Direction = Arrange the material below as a Markdown table with the columns Row and Line, giving each line its own numbered row and leaving out blank lines.

Information provided =
==================================================

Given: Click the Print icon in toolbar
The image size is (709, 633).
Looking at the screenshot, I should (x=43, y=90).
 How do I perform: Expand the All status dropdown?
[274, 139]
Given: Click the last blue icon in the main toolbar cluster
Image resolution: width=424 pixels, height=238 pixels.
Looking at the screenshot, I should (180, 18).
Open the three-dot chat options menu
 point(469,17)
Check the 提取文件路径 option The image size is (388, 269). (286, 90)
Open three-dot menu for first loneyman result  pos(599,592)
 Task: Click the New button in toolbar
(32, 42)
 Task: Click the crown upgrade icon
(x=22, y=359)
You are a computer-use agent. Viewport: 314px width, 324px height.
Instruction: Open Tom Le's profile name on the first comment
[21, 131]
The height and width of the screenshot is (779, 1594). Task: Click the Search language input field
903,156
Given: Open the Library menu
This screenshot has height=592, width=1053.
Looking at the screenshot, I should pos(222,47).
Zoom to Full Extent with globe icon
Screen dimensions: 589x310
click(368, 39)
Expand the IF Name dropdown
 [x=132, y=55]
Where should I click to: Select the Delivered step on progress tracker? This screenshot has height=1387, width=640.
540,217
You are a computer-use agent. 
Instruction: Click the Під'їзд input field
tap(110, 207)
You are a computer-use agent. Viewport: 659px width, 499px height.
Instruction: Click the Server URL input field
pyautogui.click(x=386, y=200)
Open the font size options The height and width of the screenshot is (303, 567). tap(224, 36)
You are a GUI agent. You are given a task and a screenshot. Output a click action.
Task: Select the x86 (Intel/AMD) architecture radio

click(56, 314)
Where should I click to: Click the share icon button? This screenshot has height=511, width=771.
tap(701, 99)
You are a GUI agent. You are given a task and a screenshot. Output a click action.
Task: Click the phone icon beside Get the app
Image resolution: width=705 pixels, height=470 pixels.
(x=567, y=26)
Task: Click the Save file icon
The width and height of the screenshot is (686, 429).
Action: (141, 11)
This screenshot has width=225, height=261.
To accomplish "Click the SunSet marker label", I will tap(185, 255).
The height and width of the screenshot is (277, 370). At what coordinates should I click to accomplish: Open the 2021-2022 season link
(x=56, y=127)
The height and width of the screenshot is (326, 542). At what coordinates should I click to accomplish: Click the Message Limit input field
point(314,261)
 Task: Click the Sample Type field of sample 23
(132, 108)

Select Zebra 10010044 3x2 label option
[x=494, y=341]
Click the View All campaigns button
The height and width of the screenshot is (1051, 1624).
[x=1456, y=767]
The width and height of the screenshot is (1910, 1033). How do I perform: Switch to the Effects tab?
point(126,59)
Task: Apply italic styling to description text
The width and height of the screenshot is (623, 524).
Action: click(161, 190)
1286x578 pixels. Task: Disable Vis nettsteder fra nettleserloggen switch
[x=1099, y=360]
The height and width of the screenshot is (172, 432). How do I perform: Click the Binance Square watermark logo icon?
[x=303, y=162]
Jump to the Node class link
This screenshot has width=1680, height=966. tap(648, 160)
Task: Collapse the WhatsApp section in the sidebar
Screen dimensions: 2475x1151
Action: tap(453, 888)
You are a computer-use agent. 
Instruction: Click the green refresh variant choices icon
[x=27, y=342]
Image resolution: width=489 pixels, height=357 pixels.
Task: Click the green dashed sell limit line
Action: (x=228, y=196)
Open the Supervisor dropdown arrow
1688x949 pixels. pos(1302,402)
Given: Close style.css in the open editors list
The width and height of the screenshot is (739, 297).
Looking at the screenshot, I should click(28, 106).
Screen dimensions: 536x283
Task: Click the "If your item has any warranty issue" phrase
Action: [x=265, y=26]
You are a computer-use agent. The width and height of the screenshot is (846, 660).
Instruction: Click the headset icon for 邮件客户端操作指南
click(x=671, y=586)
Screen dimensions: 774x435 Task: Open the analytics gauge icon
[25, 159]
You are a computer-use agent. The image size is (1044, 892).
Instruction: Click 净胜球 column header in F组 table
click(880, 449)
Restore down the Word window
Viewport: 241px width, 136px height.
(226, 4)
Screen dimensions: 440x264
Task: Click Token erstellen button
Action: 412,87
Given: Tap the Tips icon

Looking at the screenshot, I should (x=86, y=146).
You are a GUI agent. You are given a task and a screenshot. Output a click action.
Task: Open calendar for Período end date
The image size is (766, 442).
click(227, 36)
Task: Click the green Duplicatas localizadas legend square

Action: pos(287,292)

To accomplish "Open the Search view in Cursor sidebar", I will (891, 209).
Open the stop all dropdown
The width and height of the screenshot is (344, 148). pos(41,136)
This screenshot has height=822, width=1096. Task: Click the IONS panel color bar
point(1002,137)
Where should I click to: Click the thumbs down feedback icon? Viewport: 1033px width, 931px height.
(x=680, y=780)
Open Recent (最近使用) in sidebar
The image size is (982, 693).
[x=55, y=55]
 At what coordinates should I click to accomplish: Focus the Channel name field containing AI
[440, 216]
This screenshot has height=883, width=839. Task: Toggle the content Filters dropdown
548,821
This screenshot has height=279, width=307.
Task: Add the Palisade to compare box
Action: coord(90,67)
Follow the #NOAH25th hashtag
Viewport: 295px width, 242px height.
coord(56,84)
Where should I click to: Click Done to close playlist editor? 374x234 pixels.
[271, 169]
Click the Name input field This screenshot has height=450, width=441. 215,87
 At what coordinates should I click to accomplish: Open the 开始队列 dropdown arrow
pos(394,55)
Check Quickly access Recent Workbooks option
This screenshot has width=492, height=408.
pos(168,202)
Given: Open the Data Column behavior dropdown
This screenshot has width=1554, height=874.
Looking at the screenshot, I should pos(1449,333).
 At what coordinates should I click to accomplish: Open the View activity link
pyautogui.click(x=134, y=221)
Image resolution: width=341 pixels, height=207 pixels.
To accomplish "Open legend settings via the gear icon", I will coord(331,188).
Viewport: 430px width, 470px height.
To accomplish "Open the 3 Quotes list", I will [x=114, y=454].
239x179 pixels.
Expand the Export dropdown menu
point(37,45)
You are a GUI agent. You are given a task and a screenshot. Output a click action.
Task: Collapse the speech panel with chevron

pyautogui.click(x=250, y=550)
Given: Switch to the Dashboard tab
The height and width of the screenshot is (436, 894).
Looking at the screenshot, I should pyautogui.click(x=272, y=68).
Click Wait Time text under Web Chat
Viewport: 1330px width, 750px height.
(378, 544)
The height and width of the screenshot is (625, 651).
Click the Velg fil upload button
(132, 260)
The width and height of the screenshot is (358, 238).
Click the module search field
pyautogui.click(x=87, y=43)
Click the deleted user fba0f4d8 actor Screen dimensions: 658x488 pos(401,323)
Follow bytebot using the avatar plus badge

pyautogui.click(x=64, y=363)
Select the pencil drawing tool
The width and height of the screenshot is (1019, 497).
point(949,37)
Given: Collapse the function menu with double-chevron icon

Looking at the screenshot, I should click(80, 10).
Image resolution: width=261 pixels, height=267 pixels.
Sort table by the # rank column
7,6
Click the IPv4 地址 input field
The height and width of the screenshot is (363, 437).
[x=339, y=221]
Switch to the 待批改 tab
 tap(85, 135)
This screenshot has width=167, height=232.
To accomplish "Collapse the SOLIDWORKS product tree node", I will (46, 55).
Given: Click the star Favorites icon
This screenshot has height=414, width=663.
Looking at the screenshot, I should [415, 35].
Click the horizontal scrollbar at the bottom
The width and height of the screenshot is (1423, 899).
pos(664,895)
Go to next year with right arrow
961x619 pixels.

==================================================

Result for this task =
| Row | Line |
|---|---|
| 1 | Given: Click the Print icon in toolbar |
| 2 | The image size is (709, 633). |
| 3 | Looking at the screenshot, I should (x=43, y=90). |
| 4 |  How do I perform: Expand the All status dropdown? |
| 5 | [274, 139] |
| 6 | Given: Click the last blue icon in the main toolbar cluster |
| 7 | Image resolution: width=424 pixels, height=238 pixels. |
| 8 | Looking at the screenshot, I should (180, 18). |
| 9 | Open the three-dot chat options menu |
| 10 |  point(469,17) |
| 11 | Check the 提取文件路径 option The image size is (388, 269). (286, 90) |
| 12 | Open three-dot menu for first loneyman result  pos(599,592) |
| 13 |  Task: Click the New button in toolbar |
| 14 | (32, 42) |
| 15 |  Task: Click the crown upgrade icon |
| 16 | (x=22, y=359) |
| 17 | You are a computer-use agent. Viewport: 314px width, 324px height. |
| 18 | Instruction: Open Tom Le's profile name on the first comment |
| 19 | [21, 131] |
| 20 | The height and width of the screenshot is (779, 1594). Task: Click the Search language input field |
| 21 | 903,156 |
| 22 | Given: Open the Library menu |
| 23 | This screenshot has height=592, width=1053. |
| 24 | Looking at the screenshot, I should pos(222,47). |
| 25 | Zoom to Full Extent with globe icon |
| 26 | Screen dimensions: 589x310 |
| 27 | click(368, 39) |
| 28 | Expand the IF Name dropdown |
| 29 |  [x=132, y=55] |
| 30 | Where should I click to: Select the Delivered step on progress tracker? This screenshot has height=1387, width=640. |
| 31 | 540,217 |
| 32 | You are a computer-use agent.  |
| 33 | Instruction: Click the Під'їзд input field |
| 34 | tap(110, 207) |
| 35 | You are a computer-use agent. Viewport: 659px width, 499px height. |
| 36 | Instruction: Click the Server URL input field |
| 37 | pyautogui.click(x=386, y=200) |
| 38 | Open the font size options The height and width of the screenshot is (303, 567). tap(224, 36) |
| 39 | You are a GUI agent. You are given a task and a screenshot. Output a click action. |
| 40 | Task: Select the x86 (Intel/AMD) architecture radio |
| 41 | click(56, 314) |
| 42 | Where should I click to: Click the share icon button? This screenshot has height=511, width=771. |
| 43 | tap(701, 99) |
| 44 | You are a GUI agent. You are given a task and a screenshot. Output a click action. |
| 45 | Task: Click the phone icon beside Get the app |
| 46 | Image resolution: width=705 pixels, height=470 pixels. |
| 47 | (x=567, y=26) |
| 48 | Task: Click the Save file icon |
| 49 | The width and height of the screenshot is (686, 429). |
| 50 | Action: (141, 11) |
| 51 | This screenshot has width=225, height=261. |
| 52 | To accomplish "Click the SunSet marker label", I will tap(185, 255). |
| 53 | The height and width of the screenshot is (277, 370). At what coordinates should I click to accomplish: Open the 2021-2022 season link |
| 54 | (x=56, y=127) |
| 55 | The height and width of the screenshot is (326, 542). At what coordinates should I click to accomplish: Click the Message Limit input field |
| 56 | point(314,261) |
| 57 |  Task: Click the Sample Type field of sample 23 |
| 58 | (132, 108) |
| 59 | Select Zebra 10010044 3x2 label option |
| 60 | [x=494, y=341] |
| 61 | Click the View All campaigns button |
| 62 | The height and width of the screenshot is (1051, 1624). |
| 63 | [x=1456, y=767] |
| 64 | The width and height of the screenshot is (1910, 1033). How do I perform: Switch to the Effects tab? |
| 65 | point(126,59) |
| 66 | Task: Apply italic styling to description text |
| 67 | The width and height of the screenshot is (623, 524). |
| 68 | Action: click(161, 190) |
| 69 | 1286x578 pixels. Task: Disable Vis nettsteder fra nettleserloggen switch |
| 70 | [x=1099, y=360] |
| 71 | The height and width of the screenshot is (172, 432). How do I perform: Click the Binance Square watermark logo icon? |
| 72 | [x=303, y=162] |
| 73 | Jump to the Node class link |
| 74 | This screenshot has width=1680, height=966. tap(648, 160) |
| 75 | Task: Collapse the WhatsApp section in the sidebar |
| 76 | Screen dimensions: 2475x1151 |
| 77 | Action: tap(453, 888) |
| 78 | You are a computer-use agent.  |
| 79 | Instruction: Click the green refresh variant choices icon |
| 80 | [x=27, y=342] |
| 81 | Image resolution: width=489 pixels, height=357 pixels. |
| 82 | Task: Click the green dashed sell limit line |
| 83 | Action: (x=228, y=196) |
| 84 | Open the Supervisor dropdown arrow |
| 85 | 1688x949 pixels. pos(1302,402) |
| 86 | Given: Close style.css in the open editors list |
| 87 | The width and height of the screenshot is (739, 297). |
| 88 | Looking at the screenshot, I should click(28, 106). |
| 89 | Screen dimensions: 536x283 |
| 90 | Task: Click the "If your item has any warranty issue" phrase |
| 91 | Action: [x=265, y=26] |
| 92 | You are a computer-use agent. The width and height of the screenshot is (846, 660). |
| 93 | Instruction: Click the headset icon for 邮件客户端操作指南 |
| 94 | click(x=671, y=586) |
| 95 | Screen dimensions: 774x435 Task: Open the analytics gauge icon |
| 96 | [25, 159] |
| 97 | You are a computer-use agent. The image size is (1044, 892). |
| 98 | Instruction: Click 净胜球 column header in F组 table |
| 99 | click(880, 449) |
| 100 | Restore down the Word window |
| 101 | Viewport: 241px width, 136px height. |
| 102 | (226, 4) |
| 103 | Screen dimensions: 440x264 |
| 104 | Task: Click Token erstellen button |
| 105 | Action: 412,87 |
| 106 | Given: Tap the Tips icon |
| 107 | Looking at the screenshot, I should (x=86, y=146). |
| 108 | You are a GUI agent. You are given a task and a screenshot. Output a click action. |
| 109 | Task: Open calendar for Período end date |
| 110 | The image size is (766, 442). |
| 111 | click(227, 36) |
| 112 | Task: Click the green Duplicatas localizadas legend square |
| 113 | Action: pos(287,292) |
| 114 | To accomplish "Open the Search view in Cursor sidebar", I will (891, 209). |
| 115 | Open the stop all dropdown |
| 116 | The width and height of the screenshot is (344, 148). pos(41,136) |
| 117 | This screenshot has height=822, width=1096. Task: Click the IONS panel color bar |
| 118 | point(1002,137) |
| 119 | Where should I click to: Click the thumbs down feedback icon? Viewport: 1033px width, 931px height. |
| 120 | (x=680, y=780) |
| 121 | Open Recent (最近使用) in sidebar |
| 122 | The image size is (982, 693). |
| 123 | [x=55, y=55] |
| 124 |  At what coordinates should I click to accomplish: Focus the Channel name field containing AI |
| 125 | [440, 216] |
| 126 | This screenshot has height=883, width=839. Task: Toggle the content Filters dropdown |
| 127 | 548,821 |
| 128 | This screenshot has height=279, width=307. |
| 129 | Task: Add the Palisade to compare box |
| 130 | Action: coord(90,67) |
| 131 | Follow the #NOAH25th hashtag |
| 132 | Viewport: 295px width, 242px height. |
| 133 | coord(56,84) |
| 134 | Where should I click to: Click Done to close playlist editor? 374x234 pixels. |
| 135 | [271, 169] |
| 136 | Click the Name input field This screenshot has height=450, width=441. 215,87 |
| 137 |  At what coordinates should I click to accomplish: Open the 开始队列 dropdown arrow |
| 138 | pos(394,55) |
| 139 | Check Quickly access Recent Workbooks option |
| 140 | This screenshot has width=492, height=408. |
| 141 | pos(168,202) |
| 142 | Given: Open the Data Column behavior dropdown |
| 143 | This screenshot has width=1554, height=874. |
| 144 | Looking at the screenshot, I should pos(1449,333). |
| 145 |  At what coordinates should I click to accomplish: Open the View activity link |
| 146 | pyautogui.click(x=134, y=221) |
| 147 | Image resolution: width=341 pixels, height=207 pixels. |
| 148 | To accomplish "Open legend settings via the gear icon", I will coord(331,188). |
| 149 | Viewport: 430px width, 470px height. |
| 150 | To accomplish "Open the 3 Quotes list", I will [x=114, y=454]. |
| 151 | 239x179 pixels. |
| 152 | Expand the Export dropdown menu |
| 153 | point(37,45) |
| 154 | You are a GUI agent. You are given a task and a screenshot. Output a click action. |
| 155 | Task: Collapse the speech panel with chevron |
| 156 | pyautogui.click(x=250, y=550) |
| 157 | Given: Switch to the Dashboard tab |
| 158 | The height and width of the screenshot is (436, 894). |
| 159 | Looking at the screenshot, I should pyautogui.click(x=272, y=68). |
| 160 | Click Wait Time text under Web Chat |
| 161 | Viewport: 1330px width, 750px height. |
| 162 | (378, 544) |
| 163 | The height and width of the screenshot is (625, 651). |
| 164 | Click the Velg fil upload button |
| 165 | (132, 260) |
| 166 | The width and height of the screenshot is (358, 238). |
| 167 | Click the module search field |
| 168 | pyautogui.click(x=87, y=43) |
| 169 | Click the deleted user fba0f4d8 actor Screen dimensions: 658x488 pos(401,323) |
| 170 | Follow bytebot using the avatar plus badge |
| 171 | pyautogui.click(x=64, y=363) |
| 172 | Select the pencil drawing tool |
| 173 | The width and height of the screenshot is (1019, 497). |
| 174 | point(949,37) |
| 175 | Given: Collapse the function menu with double-chevron icon |
| 176 | Looking at the screenshot, I should click(80, 10). |
| 177 | Image resolution: width=261 pixels, height=267 pixels. |
| 178 | Sort table by the # rank column |
| 179 | 7,6 |
| 180 | Click the IPv4 地址 input field |
| 181 | The height and width of the screenshot is (363, 437). |
| 182 | [x=339, y=221] |
| 183 | Switch to the 待批改 tab |
| 184 |  tap(85, 135) |
| 185 | This screenshot has width=167, height=232. |
| 186 | To accomplish "Collapse the SOLIDWORKS product tree node", I will (46, 55). |
| 187 | Given: Click the star Favorites icon |
| 188 | This screenshot has height=414, width=663. |
| 189 | Looking at the screenshot, I should [415, 35]. |
| 190 | Click the horizontal scrollbar at the bottom |
| 191 | The width and height of the screenshot is (1423, 899). |
| 192 | pos(664,895) |
| 193 | Go to next year with right arrow |
| 194 | 961x619 pixels. |